Could you write out all the records once more, exactly?

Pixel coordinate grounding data
= Beginning of Section =
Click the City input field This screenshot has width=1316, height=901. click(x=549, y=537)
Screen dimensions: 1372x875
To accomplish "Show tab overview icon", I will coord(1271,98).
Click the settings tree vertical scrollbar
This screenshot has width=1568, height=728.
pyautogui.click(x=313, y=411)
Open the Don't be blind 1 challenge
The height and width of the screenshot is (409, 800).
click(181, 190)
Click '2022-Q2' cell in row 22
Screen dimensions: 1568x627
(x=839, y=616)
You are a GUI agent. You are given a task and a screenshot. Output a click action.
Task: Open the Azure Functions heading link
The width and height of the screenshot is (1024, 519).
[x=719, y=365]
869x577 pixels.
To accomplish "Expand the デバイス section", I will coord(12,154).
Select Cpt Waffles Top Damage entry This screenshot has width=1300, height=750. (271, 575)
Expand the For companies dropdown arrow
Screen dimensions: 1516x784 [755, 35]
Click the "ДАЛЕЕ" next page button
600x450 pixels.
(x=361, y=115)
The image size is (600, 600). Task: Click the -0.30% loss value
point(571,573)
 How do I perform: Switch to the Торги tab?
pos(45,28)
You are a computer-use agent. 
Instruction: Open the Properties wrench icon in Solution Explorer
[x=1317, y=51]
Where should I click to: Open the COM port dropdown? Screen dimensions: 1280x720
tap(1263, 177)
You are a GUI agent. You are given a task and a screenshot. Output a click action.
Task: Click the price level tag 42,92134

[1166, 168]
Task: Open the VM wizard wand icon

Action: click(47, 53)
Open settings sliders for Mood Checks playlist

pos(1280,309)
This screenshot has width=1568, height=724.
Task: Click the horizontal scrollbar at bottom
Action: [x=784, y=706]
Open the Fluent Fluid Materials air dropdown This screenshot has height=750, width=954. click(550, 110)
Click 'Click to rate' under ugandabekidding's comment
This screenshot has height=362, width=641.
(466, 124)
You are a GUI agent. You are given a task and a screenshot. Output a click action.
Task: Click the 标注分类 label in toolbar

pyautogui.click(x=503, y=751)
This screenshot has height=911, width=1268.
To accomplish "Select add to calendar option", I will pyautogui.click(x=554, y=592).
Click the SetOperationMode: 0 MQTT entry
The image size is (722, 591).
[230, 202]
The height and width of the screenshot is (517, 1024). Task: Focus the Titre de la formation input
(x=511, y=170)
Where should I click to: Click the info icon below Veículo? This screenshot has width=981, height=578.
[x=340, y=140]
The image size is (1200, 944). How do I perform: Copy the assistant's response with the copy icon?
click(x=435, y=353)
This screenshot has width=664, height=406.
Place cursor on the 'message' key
= End of Section =
§ The answer:
Click the City input field This screenshot has width=1316, height=901. click(x=549, y=537)
Screen dimensions: 1372x875
To accomplish "Show tab overview icon", I will coord(1271,98).
Click the settings tree vertical scrollbar
This screenshot has width=1568, height=728.
pyautogui.click(x=313, y=411)
Open the Don't be blind 1 challenge
The height and width of the screenshot is (409, 800).
click(181, 190)
Click '2022-Q2' cell in row 22
Screen dimensions: 1568x627
(x=839, y=616)
You are a GUI agent. You are given a task and a screenshot. Output a click action.
Task: Open the Azure Functions heading link
The width and height of the screenshot is (1024, 519).
[x=719, y=365]
869x577 pixels.
To accomplish "Expand the デバイス section", I will coord(12,154).
Select Cpt Waffles Top Damage entry This screenshot has width=1300, height=750. (271, 575)
Expand the For companies dropdown arrow
Screen dimensions: 1516x784 [755, 35]
Click the "ДАЛЕЕ" next page button
600x450 pixels.
(x=361, y=115)
The image size is (600, 600). Task: Click the -0.30% loss value
point(571,573)
 How do I perform: Switch to the Торги tab?
pos(45,28)
You are a computer-use agent. 
Instruction: Open the Properties wrench icon in Solution Explorer
[x=1317, y=51]
Where should I click to: Open the COM port dropdown? Screen dimensions: 1280x720
tap(1263, 177)
You are a GUI agent. You are given a task and a screenshot. Output a click action.
Task: Click the price level tag 42,92134

[1166, 168]
Task: Open the VM wizard wand icon

Action: click(47, 53)
Open settings sliders for Mood Checks playlist

pos(1280,309)
This screenshot has width=1568, height=724.
Task: Click the horizontal scrollbar at bottom
Action: [x=784, y=706]
Open the Fluent Fluid Materials air dropdown This screenshot has height=750, width=954. click(550, 110)
Click 'Click to rate' under ugandabekidding's comment
This screenshot has height=362, width=641.
(466, 124)
You are a GUI agent. You are given a task and a screenshot. Output a click action.
Task: Click the 标注分类 label in toolbar

pyautogui.click(x=503, y=751)
This screenshot has height=911, width=1268.
To accomplish "Select add to calendar option", I will pyautogui.click(x=554, y=592).
Click the SetOperationMode: 0 MQTT entry
The image size is (722, 591).
[230, 202]
The height and width of the screenshot is (517, 1024). Task: Focus the Titre de la formation input
(x=511, y=170)
Where should I click to: Click the info icon below Veículo? This screenshot has width=981, height=578.
[x=340, y=140]
The image size is (1200, 944). How do I perform: Copy the assistant's response with the copy icon?
click(x=435, y=353)
This screenshot has width=664, height=406.
Place cursor on the 'message' key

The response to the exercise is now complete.